* [Consigne] D'après le texte sur l'économie circulaire, qu'est-ce que Gaëlle Warnant appelle les parents pauvres de l'économie circulaire ?

* [Texte fourni]
■ ■ ■

Car c’est là la faiblesse de l’économie circulaire, et malgré l’unanimité autour de l’enjeu, il s’agit d’un concept parfois fourre-tout. «Si sa force est de reposer sur une vision écosystémique des flux de matière et d’énergie, le revers est que cela nécessite de développer une approche et analyse complexe des produits, aussi bien en amont qu’en aval de la phase d’utilisation», souligne Gaëlle Warnant, chargée de mission chez Inter-Environnement Wallonie. Selon l’organisation environnementale, le danger serait de rester dans une vision compartimentée des différents maillons de l’économie circulaire.

«L’enjeu est de développer des mesures pour penser l’économie circulaire en amont:la prévention des déchets et la réutilisation sont souvent les parents pauvres de l’économie circulaire. Cela pourrait pourtant être un bon levier pour réduire la surconsommation. Il faut en outre davantage travailler sur l’écoconception des produits en s’attaquant au problème de l’obsolescence programmée. Mais je n’ai pas l’impression qu’il y a beaucoup d’acteurs, y compris au niveau politique, qui osent remettre cela en cause. Consommer, c’est du PIB, c’est de la croissance, et l’économie circulaire vient se greffer là-dedans sans remettre en cause le modèle dans son ensemble», déplore Gaëlle Warnant.

■ ■ ■

* [Données]

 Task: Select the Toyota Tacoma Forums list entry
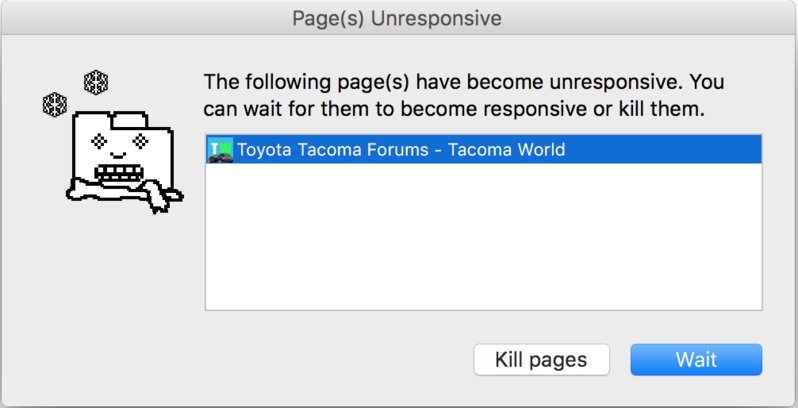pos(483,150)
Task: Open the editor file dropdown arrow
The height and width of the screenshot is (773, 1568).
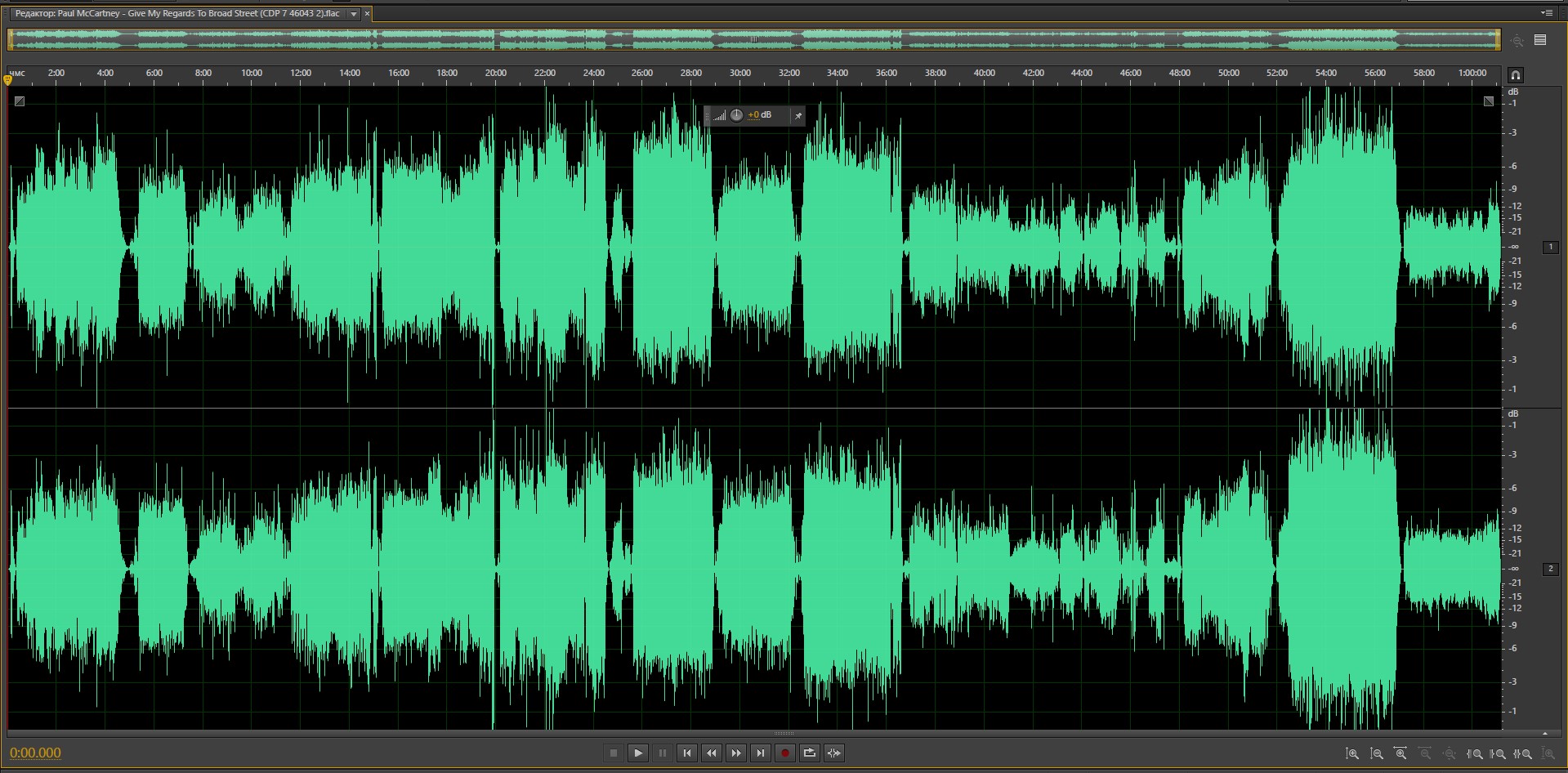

■ ■ ■

* [Réponse] La prévention des déchets et la réutilisation.